時代は産業革命の真っただ中で、この時にはジェームス・ワットの蒸気機関は発明されたばかりで、まだ広まってはいなかったのであろう、まだ人力が主な動力源であった。都会には、あこがれて地方から集まって来た人が溢れているが、仕事も品物も少なく貧困にあえぐ人々が描かれている。需要があっても産業に生産力が無かった為に供給ができないと言う経済状態であった。そこで蒸気機関が果たした役割は大きい。大勢の人を貧困と苦痛から救ったにちがいない。正に必要は発明の母であった。産業革命の発明者は人々を重労働や貧困から救ったのである。
しかし、産業革命から200年が経ち、人類は化石燃料を際限なく燃やし続けた結果、地球温暖化を招いてしまったことに気がついた。
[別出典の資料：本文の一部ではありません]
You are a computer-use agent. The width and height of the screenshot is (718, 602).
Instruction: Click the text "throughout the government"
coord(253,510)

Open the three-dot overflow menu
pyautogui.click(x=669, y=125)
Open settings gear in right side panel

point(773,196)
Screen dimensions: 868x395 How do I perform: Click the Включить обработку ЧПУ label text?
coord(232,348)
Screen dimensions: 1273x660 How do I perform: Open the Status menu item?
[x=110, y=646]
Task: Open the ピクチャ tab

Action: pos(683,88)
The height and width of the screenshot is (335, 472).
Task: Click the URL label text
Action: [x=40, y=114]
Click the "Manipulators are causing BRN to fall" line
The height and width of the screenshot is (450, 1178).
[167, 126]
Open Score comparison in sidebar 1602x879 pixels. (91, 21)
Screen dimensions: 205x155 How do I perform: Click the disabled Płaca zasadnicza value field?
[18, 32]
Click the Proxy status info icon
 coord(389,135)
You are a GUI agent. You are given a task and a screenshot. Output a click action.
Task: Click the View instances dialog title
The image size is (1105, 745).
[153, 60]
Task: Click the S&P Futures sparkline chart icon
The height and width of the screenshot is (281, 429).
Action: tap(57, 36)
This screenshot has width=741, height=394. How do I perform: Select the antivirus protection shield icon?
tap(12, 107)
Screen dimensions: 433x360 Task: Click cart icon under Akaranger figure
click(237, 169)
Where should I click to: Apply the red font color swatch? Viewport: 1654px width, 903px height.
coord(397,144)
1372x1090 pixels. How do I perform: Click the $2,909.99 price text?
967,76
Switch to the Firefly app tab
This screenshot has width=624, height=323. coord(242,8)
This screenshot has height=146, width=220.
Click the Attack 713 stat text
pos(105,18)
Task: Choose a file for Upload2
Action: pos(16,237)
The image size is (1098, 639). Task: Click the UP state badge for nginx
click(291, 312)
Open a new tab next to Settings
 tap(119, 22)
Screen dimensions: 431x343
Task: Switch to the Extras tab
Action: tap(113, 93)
ここ10年ほど続いている異常気象=気象の狂暴化が大気の温度が地球温暖化ガスにより上昇した事が原因であることはIPCC(国連気候変動に関する政府間パネル)の報告で明らかである。
発明された時は有用なものであっても、それが有害なものに変わる例は枚挙にいとまがない。その最たるものは原子力であるが、最近ではエジソンが発明したフィラメント電球は、そのエネルギー効率の悪さから欧州では製造も販売も禁止となっている。
長年の間に築かれた化石エネルギー依存型の経済から化石エネルギーに依存しない産業に生まれ変わるには、既存権益を持つ産業からの大きな抵抗があるのは当然の事である。それでも欧州では持続可能な経済=グリーン経済への移行が着実にはじまっている。あのアメリカでさえグリーン経済が次世代の経済では無いかとの見方が市場からも出はじめている。14億人の国民を抱える中国はしっかりとグリーン経済への移行を見据えている。
来る2013年を日本の「グリーン経済元年」としてゆく為に、ぼくとしては「ファクター5」日本語版がその幕開けにふさわしい本として、また誰にでも読まれるような本として世に出すことに全力を注ぐのみである。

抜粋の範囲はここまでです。